## [Aim of the exercise]
Would you transcribe word for word every line from the one containing "Instruction: Select the Magnifier tool" to the end of the data, both ends included, and leave out the rest?

(Records shown begins)

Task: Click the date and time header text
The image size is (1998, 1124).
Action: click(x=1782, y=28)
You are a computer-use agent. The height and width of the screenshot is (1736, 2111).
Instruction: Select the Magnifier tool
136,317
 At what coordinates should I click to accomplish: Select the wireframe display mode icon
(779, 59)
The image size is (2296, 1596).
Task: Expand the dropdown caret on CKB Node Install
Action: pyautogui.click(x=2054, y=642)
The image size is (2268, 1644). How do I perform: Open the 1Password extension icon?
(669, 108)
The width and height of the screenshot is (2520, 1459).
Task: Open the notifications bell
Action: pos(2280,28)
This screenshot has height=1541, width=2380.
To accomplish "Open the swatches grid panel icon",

(Records shown ends)

## [Task response]
Instruction: Select the Magnifier tool
136,317
 At what coordinates should I click to accomplish: Select the wireframe display mode icon
(779, 59)
The image size is (2296, 1596).
Task: Expand the dropdown caret on CKB Node Install
Action: pyautogui.click(x=2054, y=642)
The image size is (2268, 1644). How do I perform: Open the 1Password extension icon?
(669, 108)
The width and height of the screenshot is (2520, 1459).
Task: Open the notifications bell
Action: pos(2280,28)
This screenshot has height=1541, width=2380.
To accomplish "Open the swatches grid panel icon",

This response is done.